Happy End
15¦ Blu-ray, DVDIt’s been five years since Austrian director Michael Haneke last released a film – 2012’s Amour - so it sadly looks like he’s slowing down his cinematic output. Let’s face it though, at the grand age of 75, he’s allowed to.
And although Happy End couldn’t be considered his best work, Haneke is still keen to poke around at the underbelly of civilised society and make audiences squirm.
Poor Eve (Fantine Harduin); after her mother taking an overdose of pills, the 12-year-old is sent to the family home, to live with her father Thomas (Mathieu Kassovitz) – who is now re-married and has a new baby – her aunt Anne (Isabelle Huppert), and her ailing grandfather Georges (Jean-Louis Trintignant).
She’s not too cut up about her mother’s condition however, seeing as she was the one who slipped her the pills.

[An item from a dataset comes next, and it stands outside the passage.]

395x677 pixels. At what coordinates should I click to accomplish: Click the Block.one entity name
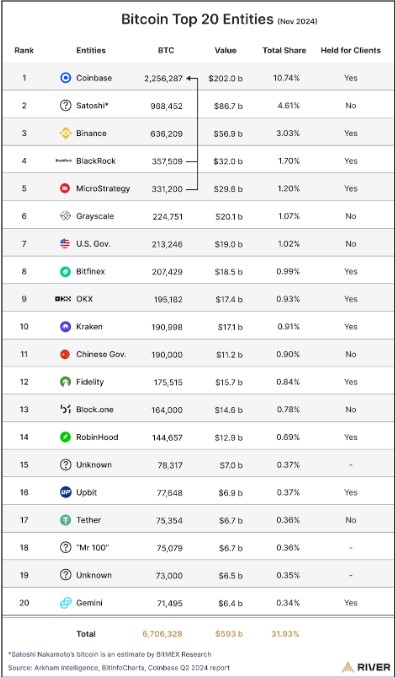(x=95, y=409)
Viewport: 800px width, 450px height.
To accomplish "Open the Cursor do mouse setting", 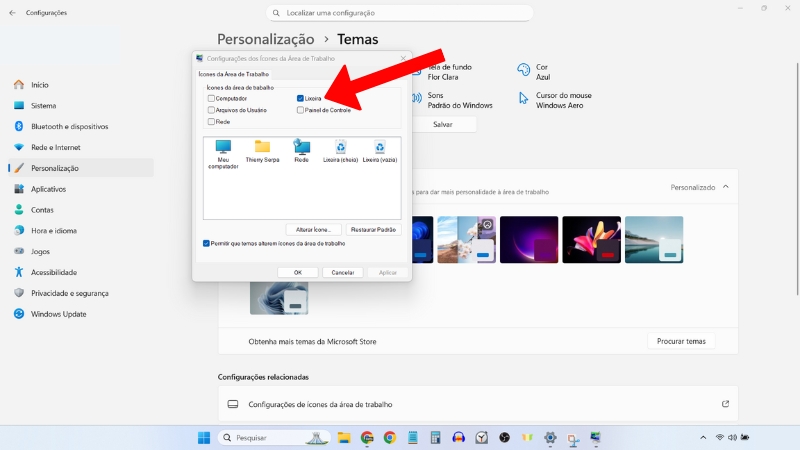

The family have other concerns. Their company is in serious trouble when a worker is involved in an accident on site, and Georges has, quite frankly, had enough, and is keen to embrace death as soon as he can and create his own happy end.
As you would expect, the subject matter of a quietly disintegrating wealthy family is Haneke’s croissant and butter. He takes the seemingly banal elements of their everyday existence, only to highlight a darkness that seeps through them all.
Where this film differs from many of his past efforts, is in the disjointed narrative, removing important scenes in the lives of the family, forcing the audience to fill in the blanks. This leaves audiences having to do too much of the heavy lifting, which always feels like to much of a chore.
There’s still darkness here of course, but it is more subtle, and not quite as deliciously disturbing as it has been in his previous work.
It may contain many of his themes, which are always worth exploring, yet Happy End lacks that killer punch that Haneke has so often delivered in the past.